Cassette
Centred around Maria Rossi aka Cucina Povera’s muzzy vocal loops and the faintest melodic motifs, London-based composer and multi-instrumentalist Ben Vince accompanies on saxophone, synth and piano, shrouding Rossi's vocals in swirls of dimly lit psychedelic smoke. As a newcomer to London, Rossi was "caught up in a sort of wondrous overwhelm” - a feeling that seeps through every movement of the almost hour long album. Working mostly at the Roundhouse, the pair find a musical confluence between Rossi's words - "fluid, dreamy, hazy ideations" - and Vince's shadowy renditions.

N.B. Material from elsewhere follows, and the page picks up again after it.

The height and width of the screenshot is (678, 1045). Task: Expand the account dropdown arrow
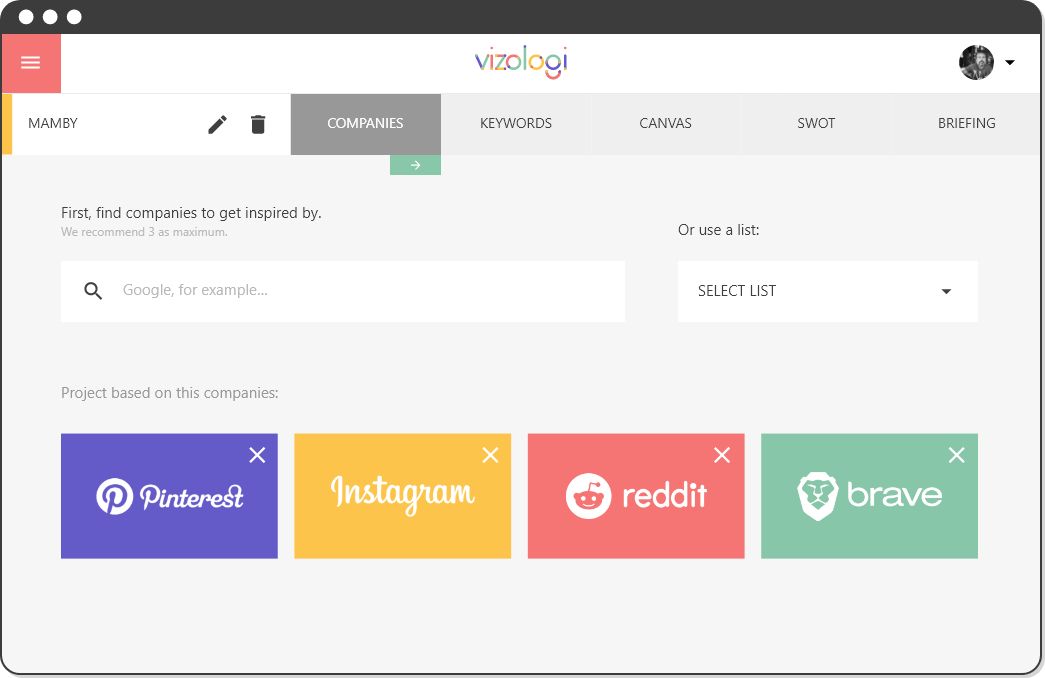click(1010, 63)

Vince's plasmic echoes and Rossi's aerial delivery form a poetic union, twisting and painting each sound in pearlescent shades. Rossi's folk roots shine through like cracks of dawn sunlight on 'Sumu Puistossa' ("fog in the park"), reverberating over organ and dream-zone sax; her words tip into muted surrealism thanks to the controlled chaos of Vince's bleak treatments. His grasp of jazz is transfixing: bending sax motifs like ghostly memories of music from another timeline, smudging them into the soundfield. It’s most effective on 'Siellä Näen Kaiken' ("there I see everything"), where sickly, dissonant notes flicker like an almost-extinguished candle alongside motorised furniture music courtesy of a Disklavier.
Born out of wonder, daydreaming innocence and creative discovery, 'There I See Everything ‘ is the sound of two exploratory collaborators swimming into each other's ideas. From the Terry Riley-esque transcendence of '∞' to the sacred incantation of long-form closer 'Pikku Muurahaiskeko' ("little anthill"), the pair expose a new layer of creativity with each turn, gradually zooming out from discreet, vulnerable beauty to encompass a gently orchestrated chaos of sustained, sublime tension.